Investigation to Prosecution: Making an Equine Cruelty Case

“To prosecute an animal cruelty case, prosecutors have to have more documentation that for a human murder case”

By Pat Raia|TheHorse.com

In early June, Kentucky Department of Agriculture personnel began investigating the alleged abandonment of 43 mostly Thoroughbred horses on a farm in Mercer County, ultimately filing charges later in the month. This situation represents just one example of the process that accompanies any alleged animal cruelty case. But what does that process entail? Several long-time investigators explained that proving that a case is legitimate, then levying charges and prosecuting those responsible takes time and generally involves lots of cooperative casework.

“To prosecute an animal cruelty case, prosecutors have to have more documentation that for a human murder case,” said Jim Boller, formerly of the television series Animal Cops Houston and now executive director of Code3 Associates, an organization that trains law enforcement personnel on investigating and prosecuting animal cruelty cases. “They have to act within the law.”

Boller said every alleged animal cruelty case begins with a call to local police, county sheriff, or a state law enforcement agency. After that, the appropriate enforcement personnel are dispatched to the scene.

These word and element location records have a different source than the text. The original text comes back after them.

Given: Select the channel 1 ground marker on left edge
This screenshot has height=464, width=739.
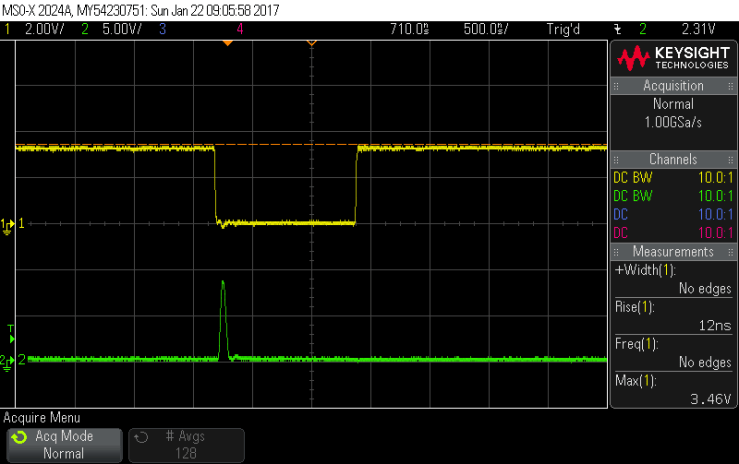Looking at the screenshot, I should 8,224.
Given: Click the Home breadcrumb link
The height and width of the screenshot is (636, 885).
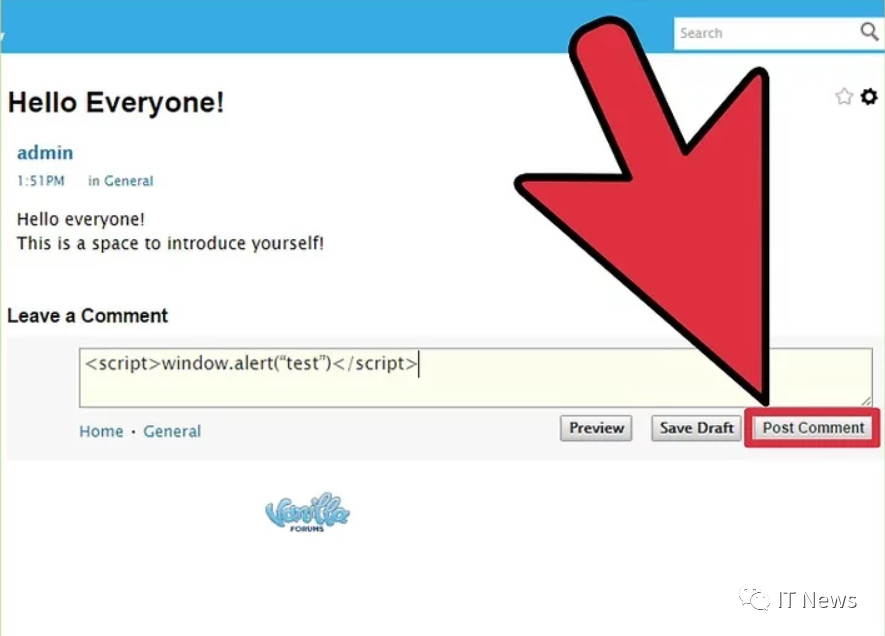Looking at the screenshot, I should tap(101, 431).
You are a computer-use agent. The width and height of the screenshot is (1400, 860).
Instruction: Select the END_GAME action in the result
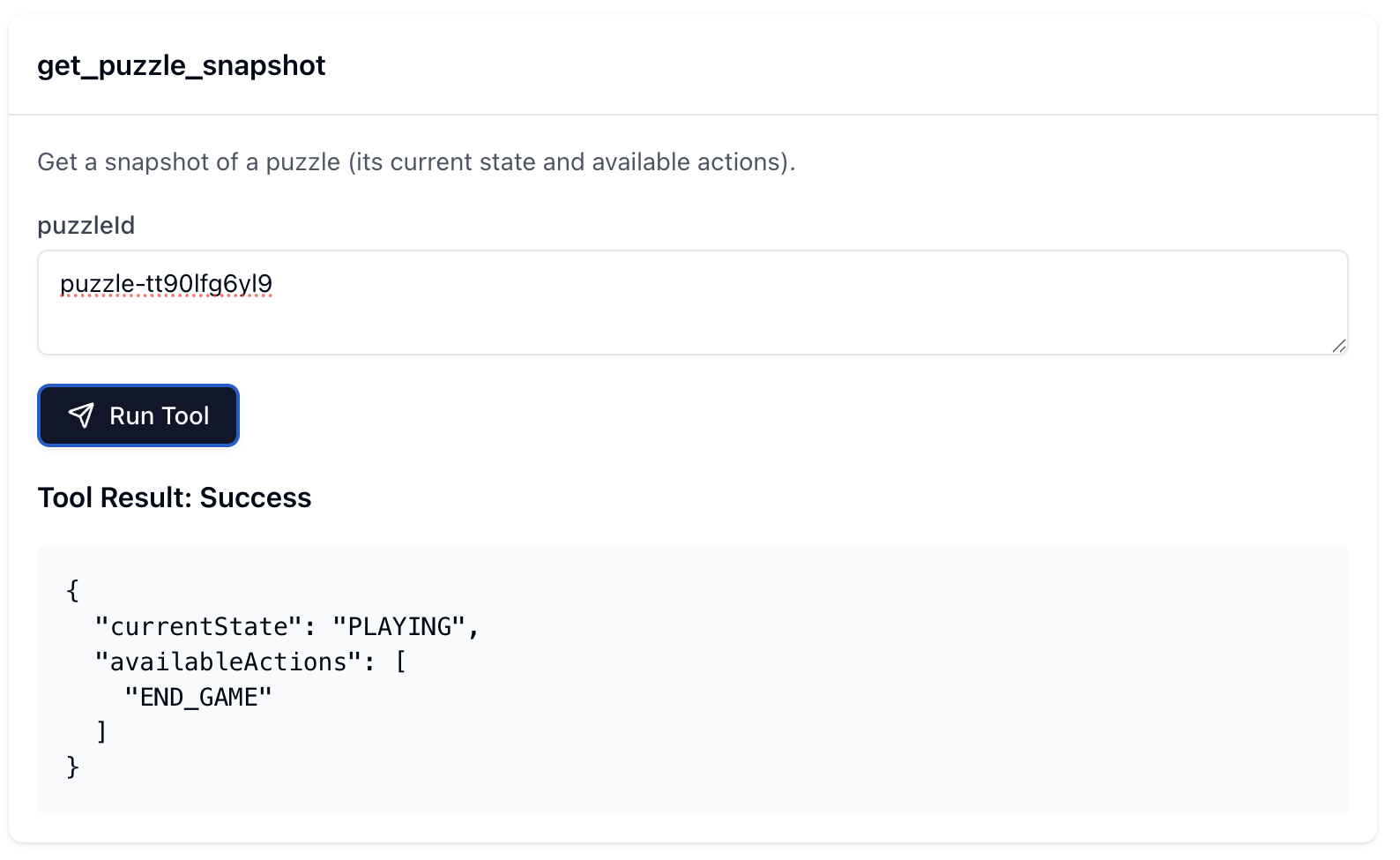pyautogui.click(x=198, y=696)

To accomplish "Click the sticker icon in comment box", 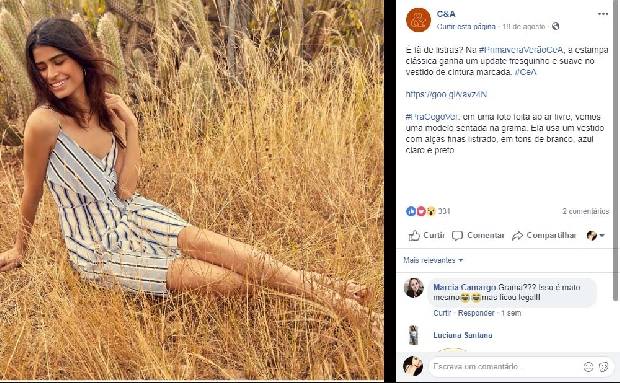I will pos(604,367).
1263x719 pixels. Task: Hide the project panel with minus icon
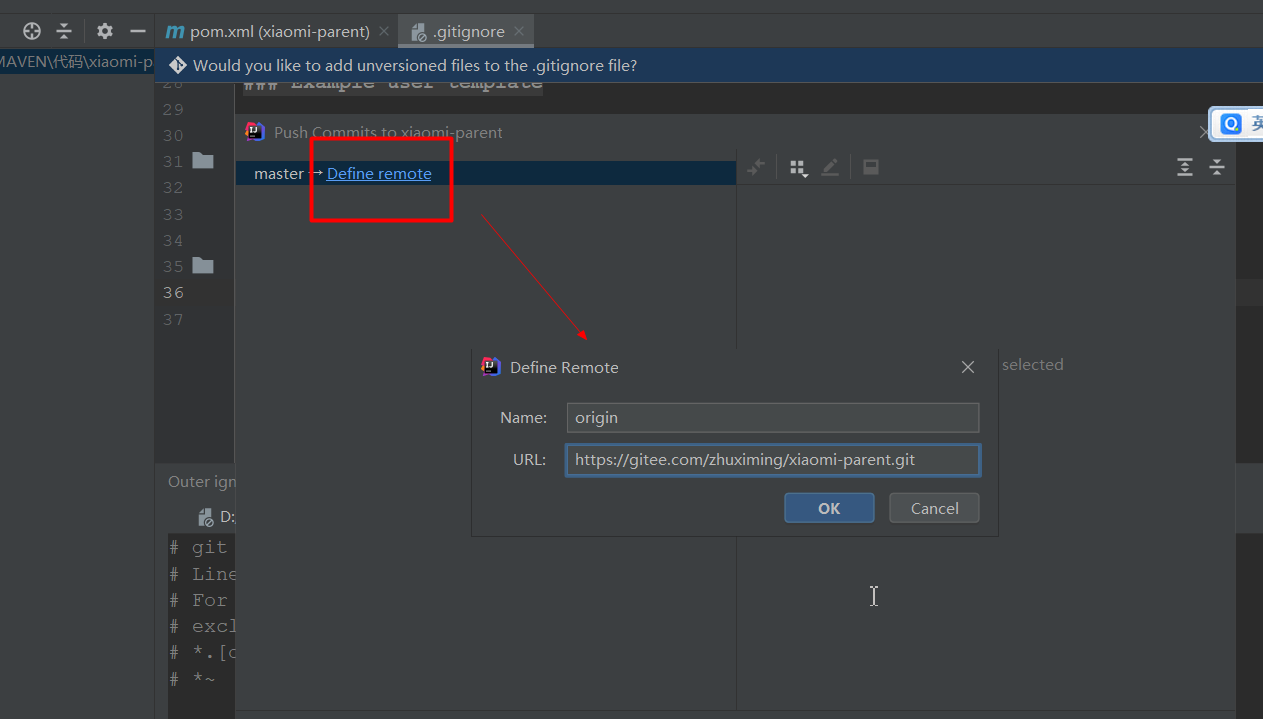click(138, 31)
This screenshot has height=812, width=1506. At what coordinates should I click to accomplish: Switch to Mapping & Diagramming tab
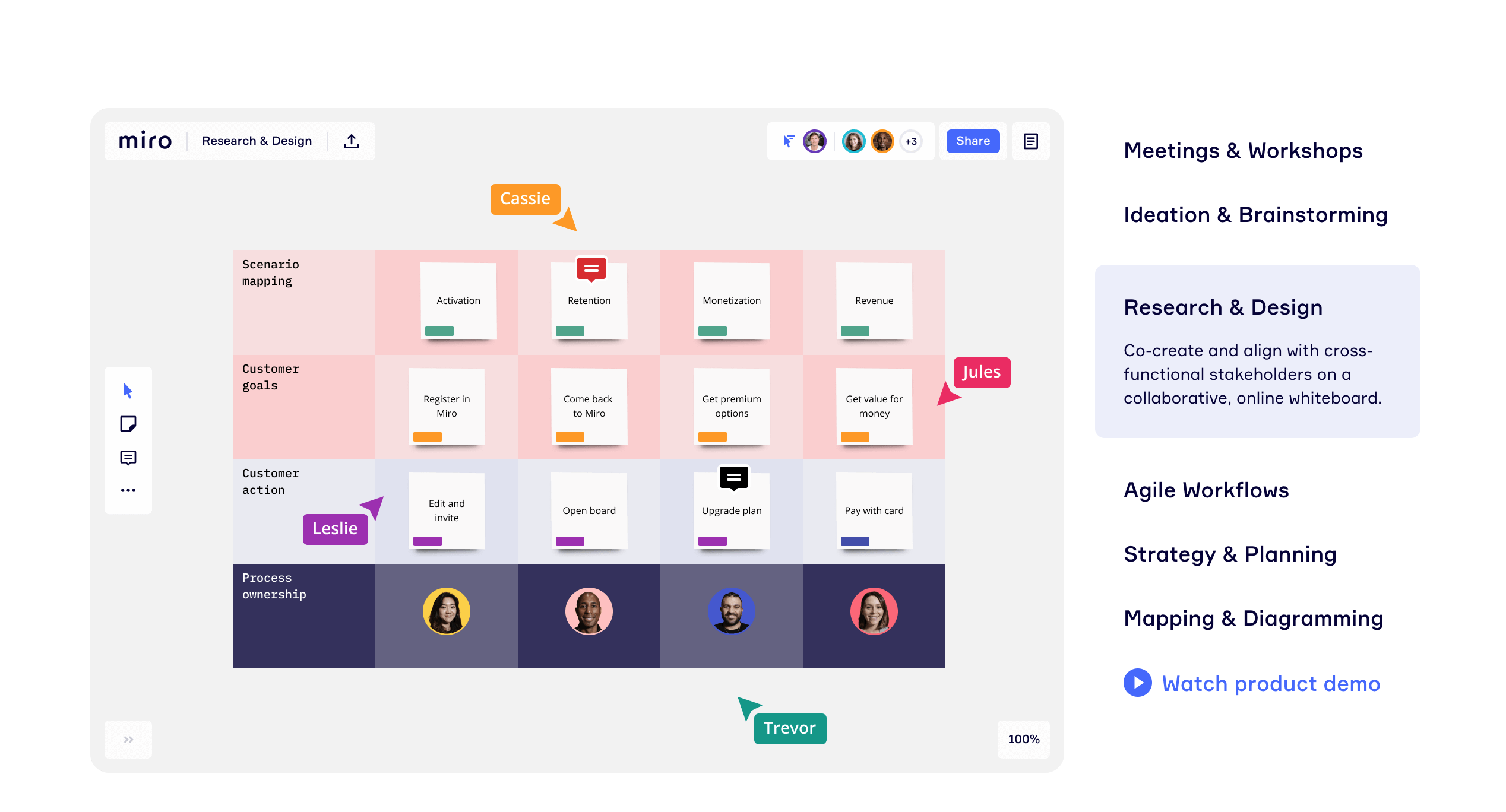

“It’s depends upon who has jurisdiction—whose job it is to investigate animal cruelty cases,” Boller said. “Sometimes it’s the county, sometimes it’s the local police, often it’s animal control, and sometimes it is the local humane society that has been authorized by the county to conduct animal cruelty investigations.”

Initially, unless cruelty is obvious—someone dragging an animal behind a vehicle before the officer’s eyes, for example—most cruelty cases involve the officer meeting with the animal owner and explaining how to better care for the horses, he said.